▶ [EXERCISE AIM]
Everything in the data that follows should be given again verbatim, except the images.

▶ [SUPPLIED DATA]

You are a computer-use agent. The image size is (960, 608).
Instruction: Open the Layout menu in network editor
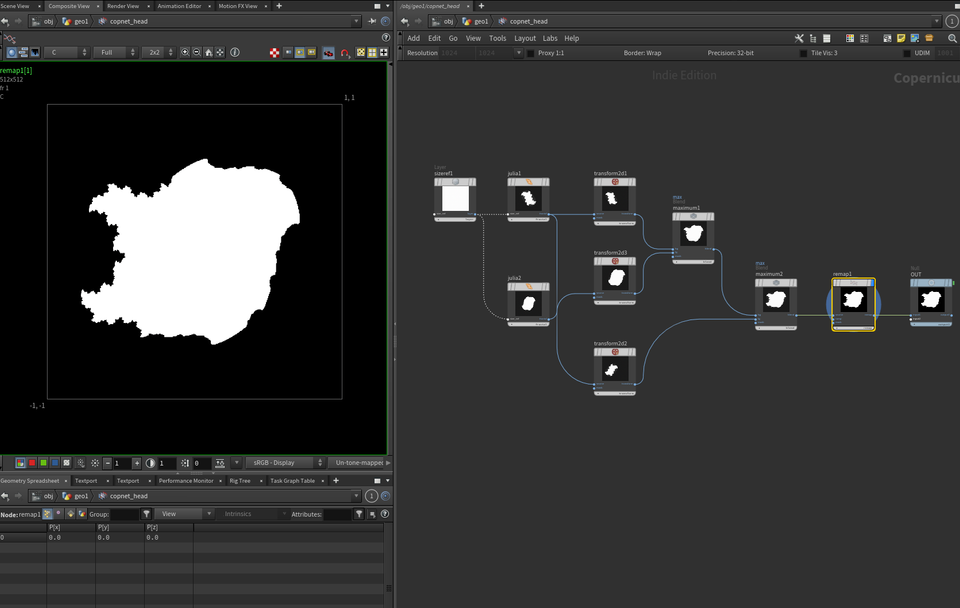point(525,38)
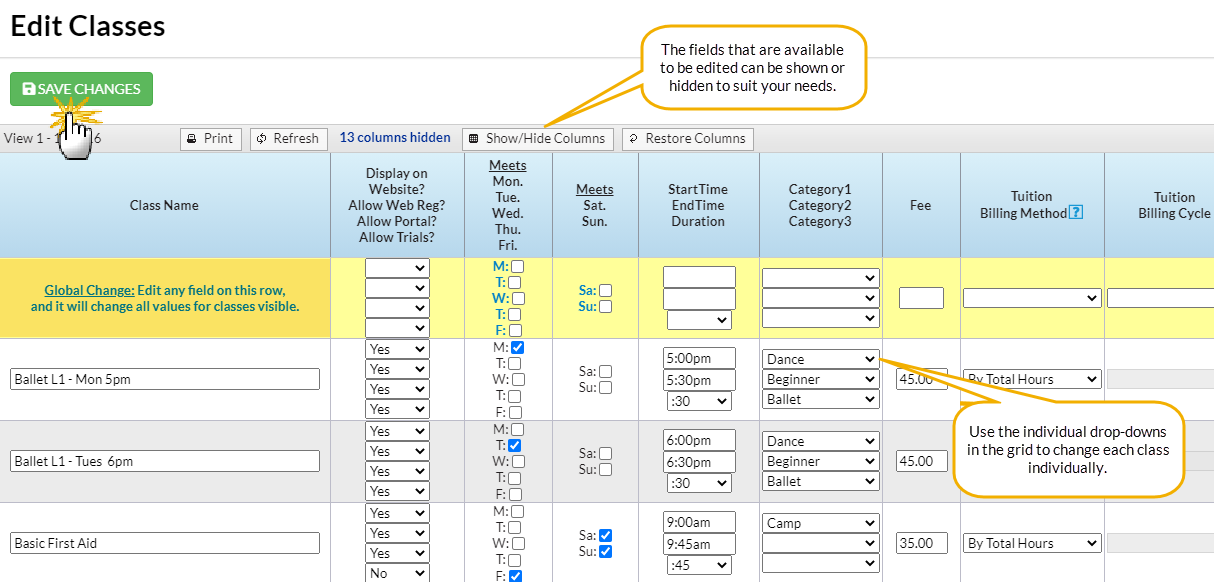Open the By Total Hours dropdown for Basic First Aid

coord(1031,543)
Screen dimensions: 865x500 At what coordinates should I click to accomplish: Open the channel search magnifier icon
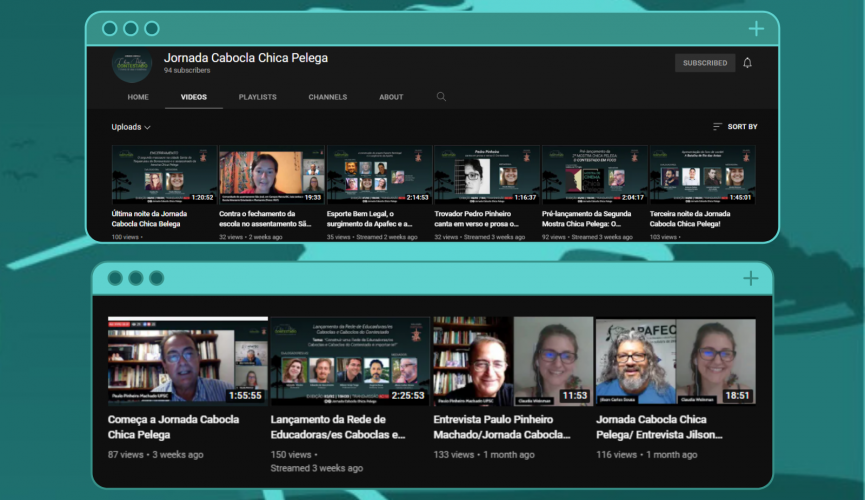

▶ [EXPECTED ANSWER]
You are a computer-use agent. The image size is (960, 608).
Instruction: Open the Layout menu in network editor
point(525,38)
Open the By Total Hours dropdown for Basic First Aid

coord(1031,543)
Screen dimensions: 865x500 At what coordinates should I click to accomplish: Open the channel search magnifier icon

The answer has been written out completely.